Samples of CareD. We filter out all the Reddit posts in which caregivers of patients with cognitive decline are sharing the experiences about themselves and all the commercial postings by advertisers, journalists, researchers and about awareness programs, labeling them as 0.
| S.No. | Text | Label |
|---|---|---|
| T1 | Does anyone know of a good strategy to help someone with moderate dementia who still loves alone with remembering to take medication? | 0 |
| T2 | my uncle was in the last sad stages of dementia last week his sis came from Chicago to be with her brother. We were told to come visit they didn’t know how much longer he was gonna last. Tonight at 7:30 pm I got the text our uncle passed away. The only ” comfort ” I me & my mom know is he’s not suffering anymore. My mom had gone last week to see him I wanted to remember him as my funny uncle that he always was so I stayed home. He and my aunt had never been separated except for when he was in hospital recently they were married since they were very young. | 0 |
| T3 | Does anyone know of a research foundation to donate to, that is not primarily focused on the Amyloid theory? Thank you. | 0 |
| T4 | My dad has had Alzheimer’s for about five years. Me and my mum acts as his full time carer and my siblings help as much as they can and we have two companions that come to keep him company. Dad is declining. He can chat but he only talks about the same 4 things on rotation, all from his past, and will turn any conversation to these points. He sleeps in a separate room to my mum and takes an array of weapons to bed every night - walking sticks, toilet brushes, and more recently knives. He’s worried someone might break in. We’ve told the GP and they’re changing his medications again to see if that helps to ease the paranoia. He’s also started some more unusual behaviors like urinating into mugs and keeping them in his bedroom. | 1 |
B. FAIR Principles
The FAIR guiding principle increases the Findability, Accessibility, Interoperability, and Reusability of the dataset to emphasize the machine actionability due to increasing reliance on computational systems to facilitate future studies [14].
Findable: CareD contains the caregiver’s experiences and the label for 1005 data-points. We release the first version of our dataset as CareD.v1 at Github.
Accessible: CareD is available in the comma-separated format on Github. We plan to expand and update CareD with explainable and contextual information in upcoming versions.
Inter-operable: Our data is consistently structured and described, both syntactically and semantically.
Reusable: We sufficiently annotate our dataset with 1005 instances for a binary classification problem to facilitate its re-usability.
C. Data Analyses
The basic statistics of the data are illustrated in Table II. We observe 56.52% of the total data samples as the narration of caregiver’s experiences. Prior works classifies seven different user-types posting about cognitive decline of loved ones on social media plat- forms: (i) health professionals, (ii) news organizations, (iii) advocacy, (iv) journalists, (v) caregivers and other care services, (vi) patient/family, and (vii) academic researchers [10], suggesting more than 80% of the Twitter posts by commercial platforms including health professionals, news organizations, academic researchers and journalists. However, we observe 74.22% (746/1005) of the posts to be non-commercial (posted by patients or their caregivers/loved ones) in Reddit social media platform. This change could be due to the increase in use of social media platforms for comprehensive discussions on human behavior, increase in the number of cases of cognitive decline, or post-pandemic era where people have witnessed social distancing and lockdown.

**What the exercise asks**. Copy the CareD passage word for word, starting with "Findable: CareD contains" and going on through "CareD.v1 at Github.". The material that comes next is separate from the CareD passage.

**Data block**.
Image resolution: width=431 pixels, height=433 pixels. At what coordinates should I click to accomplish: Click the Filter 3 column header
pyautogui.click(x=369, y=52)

**Problem solution**.
Findable: CareD contains the caregiver’s experiences and the label for 1005 data-points. We release the first version of our dataset as CareD.v1 at Github.